8 février 2019

Épîtres, satires, chansons, épigrammes et autres pièces de vers

Michel Bibaud, Épîtres, satires, chansons, épigrammes et autres pièces de vers, Montréal, L’Imprimerie de la Minerve (Ludger Duvernay), 1830, 178 pages.

Nous tenons le premier recueil de poésie publié au Canada français. Compte tenu de sa date de parution, on se serait attendu à de la poésie romantique, mais non Bibaud est tout sauf romantique.
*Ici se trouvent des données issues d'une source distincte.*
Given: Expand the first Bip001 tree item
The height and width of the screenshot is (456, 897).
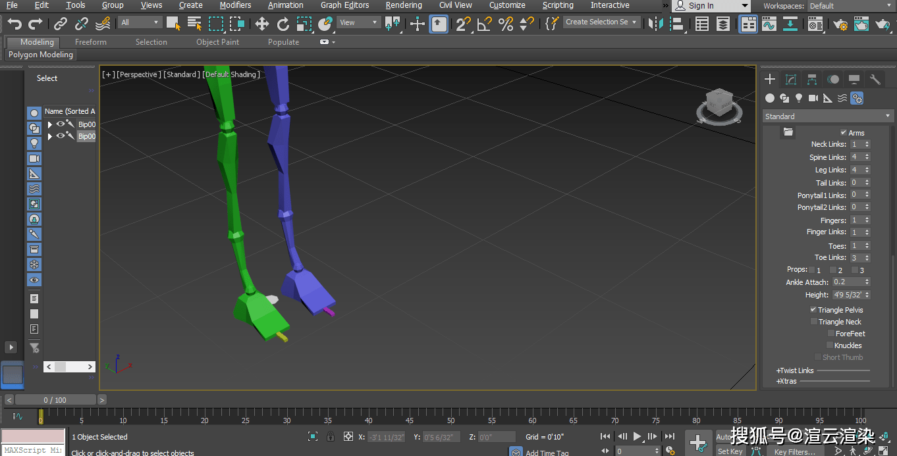Looking at the screenshot, I should [49, 124].
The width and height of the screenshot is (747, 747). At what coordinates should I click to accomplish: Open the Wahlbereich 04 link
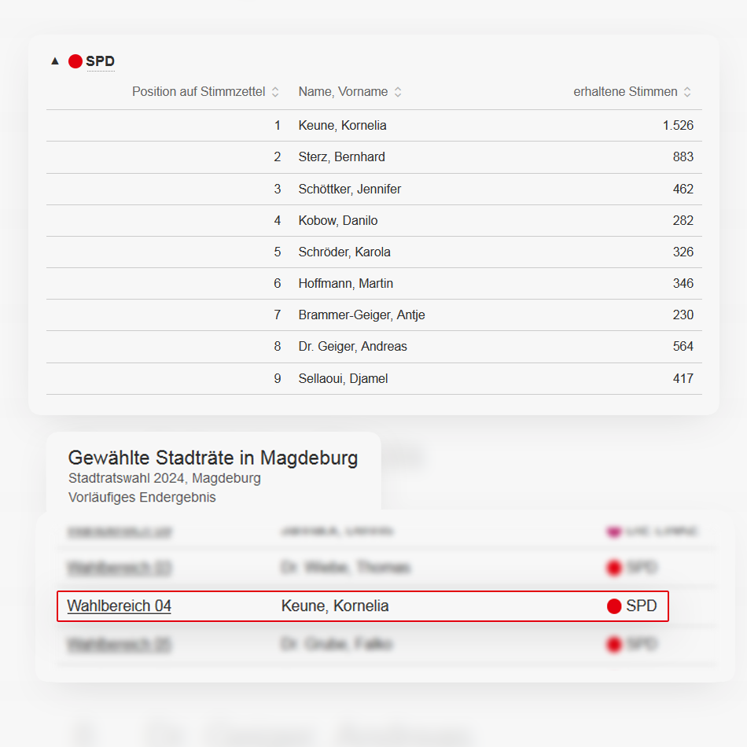click(119, 605)
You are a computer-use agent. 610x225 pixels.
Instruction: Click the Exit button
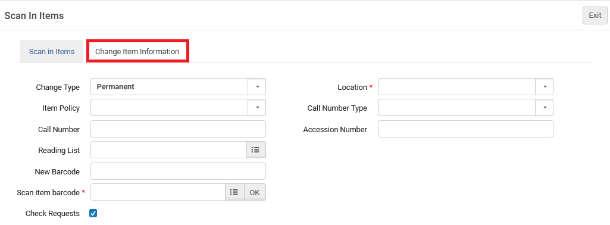(595, 15)
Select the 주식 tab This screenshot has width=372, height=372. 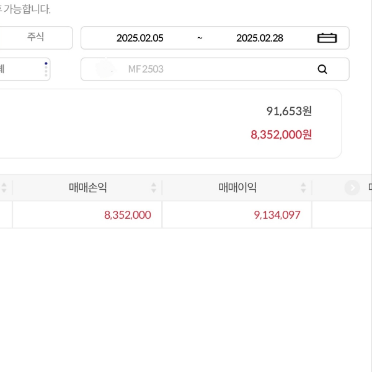click(35, 37)
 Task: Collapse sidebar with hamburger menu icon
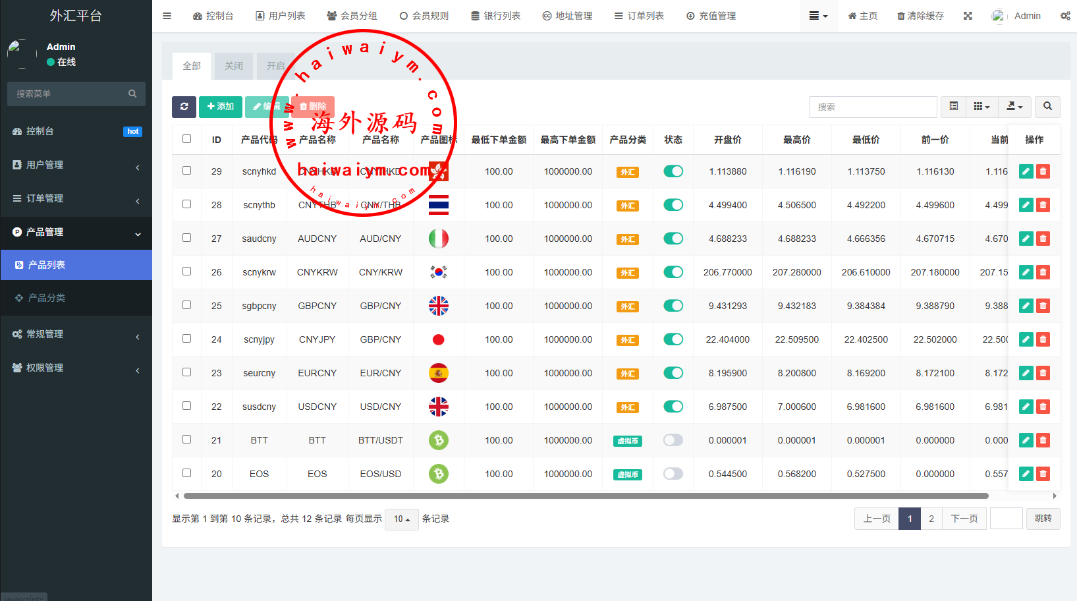click(x=167, y=16)
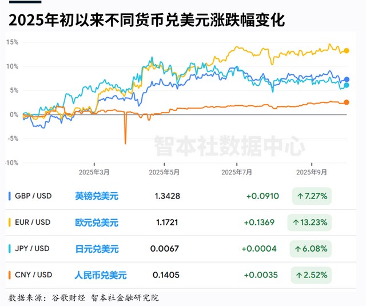Click the cyan JPY line endpoint dot
The width and height of the screenshot is (366, 306).
[x=347, y=85]
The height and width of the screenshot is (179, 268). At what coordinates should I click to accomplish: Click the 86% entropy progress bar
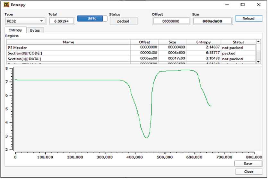point(92,19)
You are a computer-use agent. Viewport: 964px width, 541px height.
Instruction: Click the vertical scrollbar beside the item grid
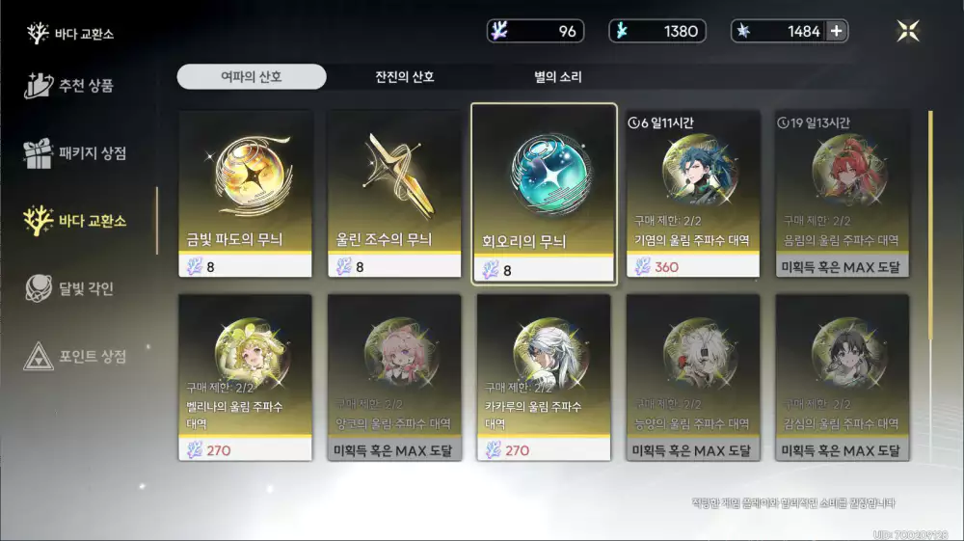point(930,225)
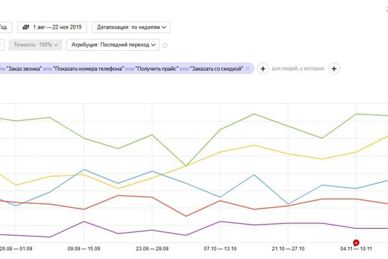Click the "Получить прайс" goal in filter

coord(157,69)
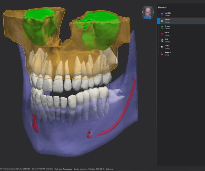This screenshot has width=205, height=171.
Task: Select the Sinuses element label
Action: 168,26
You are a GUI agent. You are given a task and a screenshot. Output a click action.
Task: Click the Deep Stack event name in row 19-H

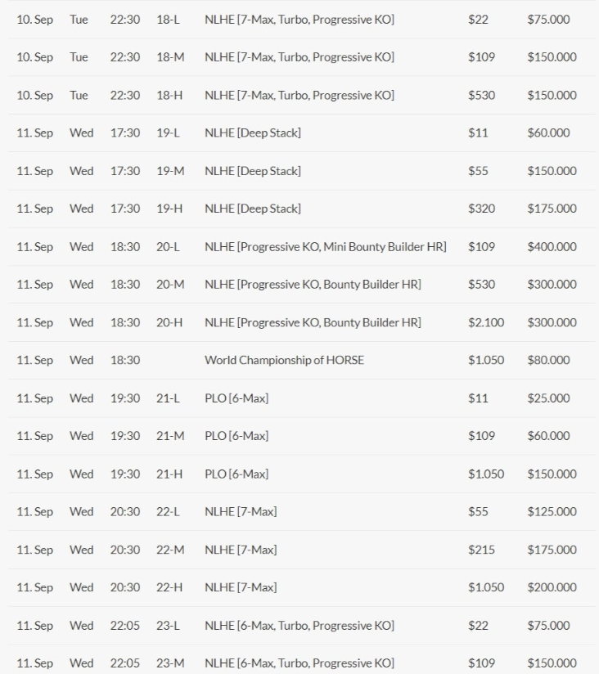pos(252,209)
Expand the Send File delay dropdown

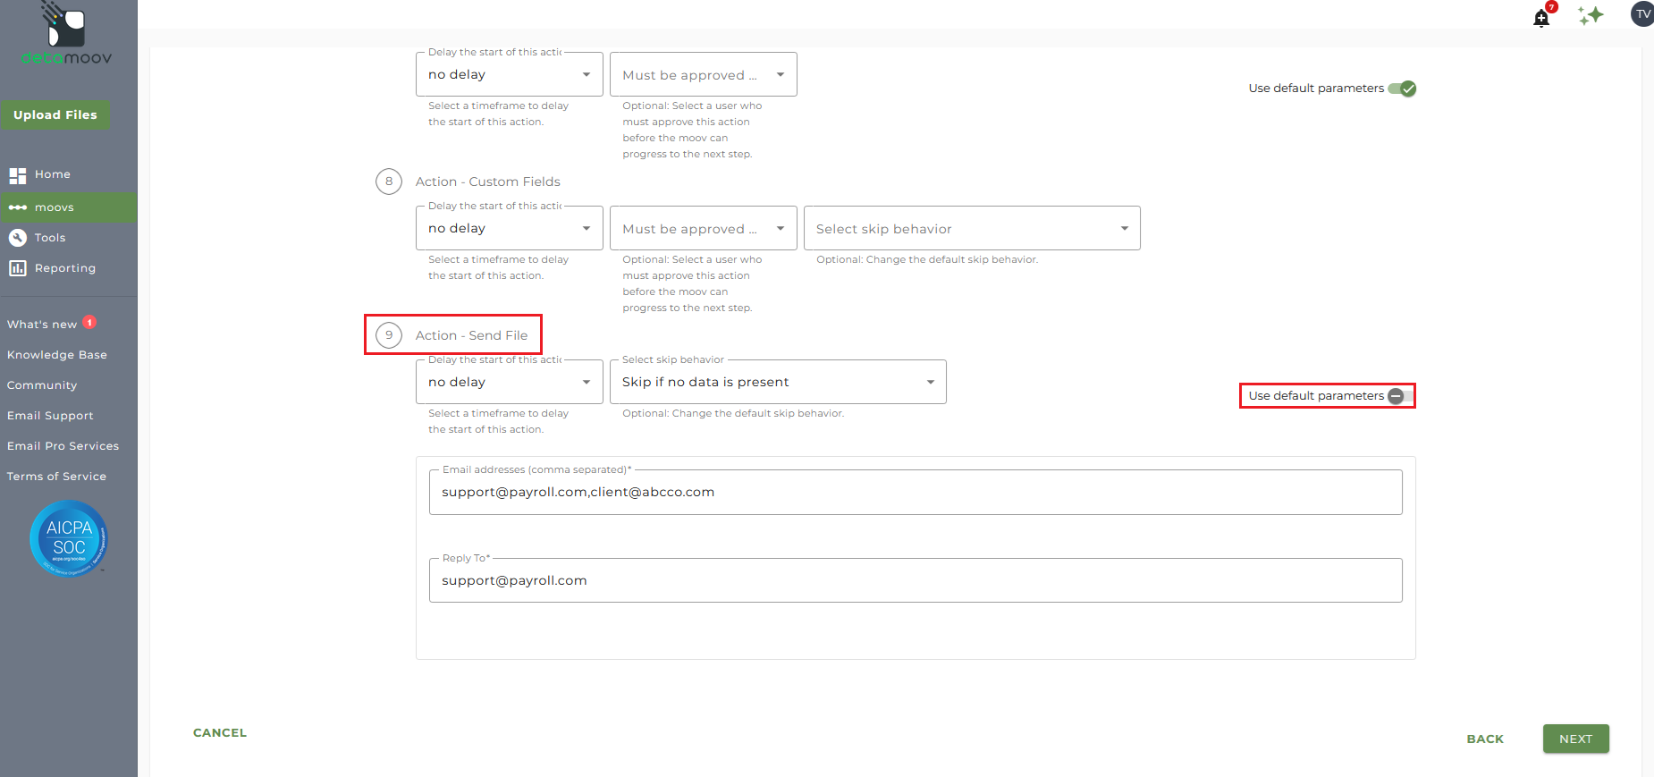510,382
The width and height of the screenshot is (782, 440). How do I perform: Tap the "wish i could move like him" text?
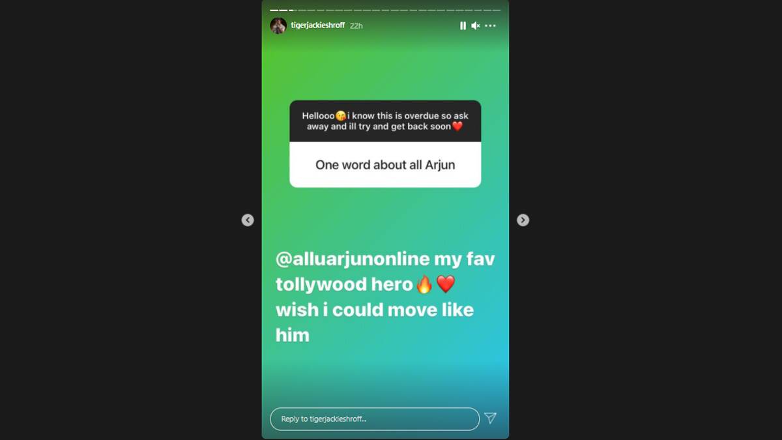[x=375, y=322]
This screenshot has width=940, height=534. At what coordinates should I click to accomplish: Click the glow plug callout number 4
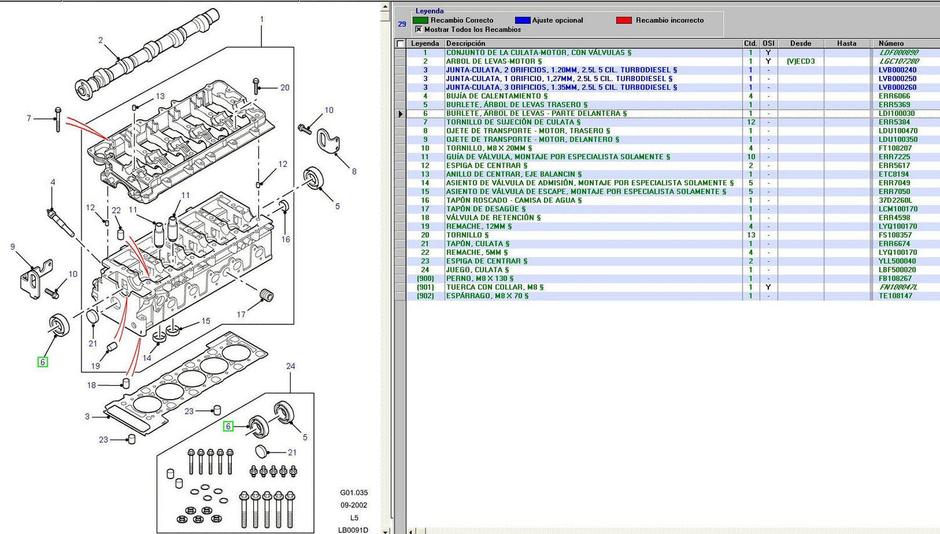[x=53, y=182]
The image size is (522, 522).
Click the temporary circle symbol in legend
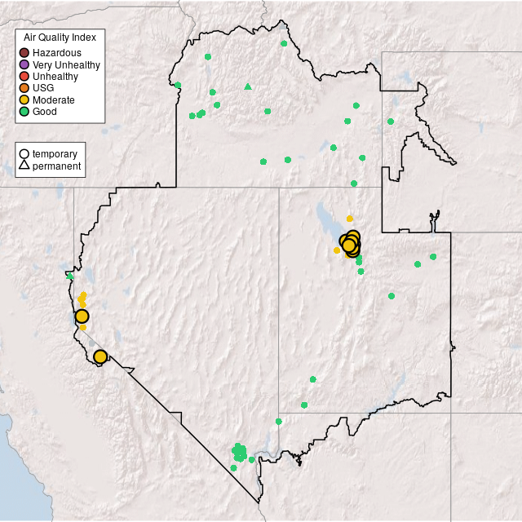(x=24, y=153)
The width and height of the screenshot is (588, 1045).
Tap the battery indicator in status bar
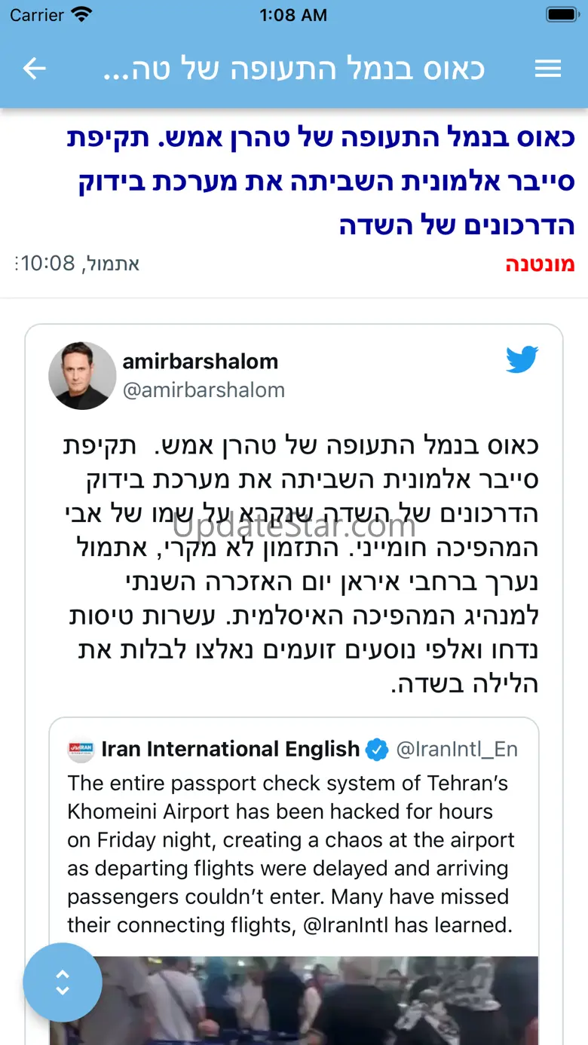point(562,14)

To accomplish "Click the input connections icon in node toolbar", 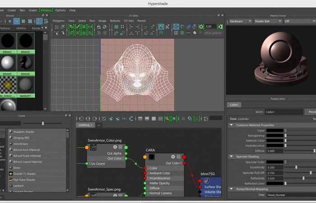I will coord(81,119).
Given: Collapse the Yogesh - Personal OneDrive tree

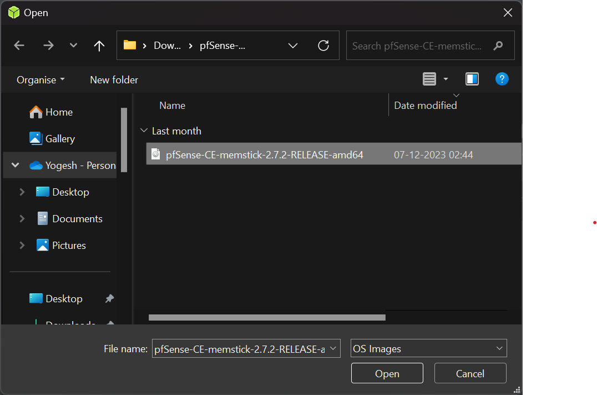Looking at the screenshot, I should pyautogui.click(x=15, y=165).
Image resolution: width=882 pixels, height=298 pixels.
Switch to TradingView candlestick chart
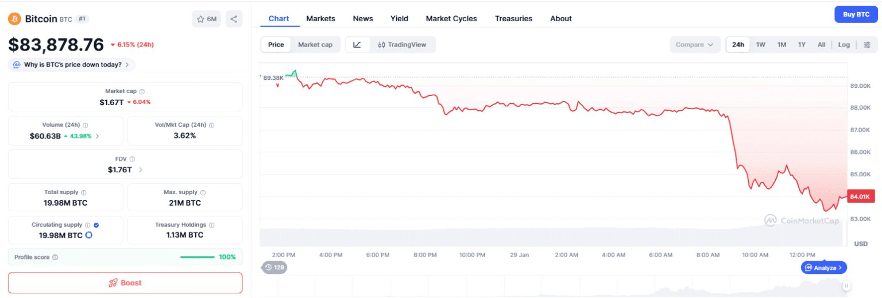(x=402, y=45)
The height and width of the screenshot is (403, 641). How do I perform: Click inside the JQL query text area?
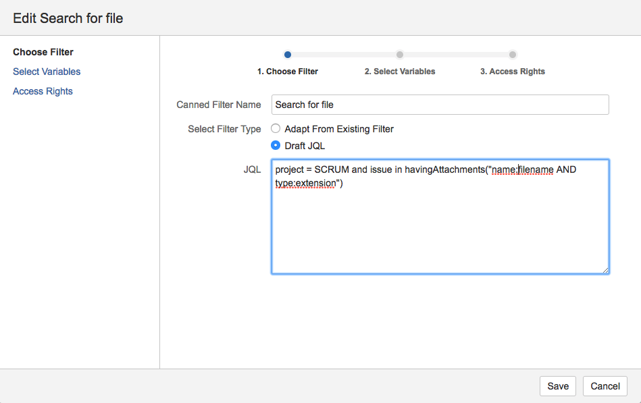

On y trouve bien un poème patriotique sur Iberville, mais c’est à peu près tout. « Ma muse ignorera ces nobles épithètes, / Ces grands mots si communs chez tous nos grands poètes : / Me bornant à parler et raison et bon-sens, / Je saurai me passer de ces vains ornemens: / Non, je ne serai point de ces auteurs frivoles, / Qui mesurent les sons et pèsent les paroles. / Malheur à tout rimeur qui de la sorte écrit, / Au pays canadien, où l’on n’a pas l’esprit / Tourné, si je m’en crois, du côté de la grâce ». Belle excuse, tout de même!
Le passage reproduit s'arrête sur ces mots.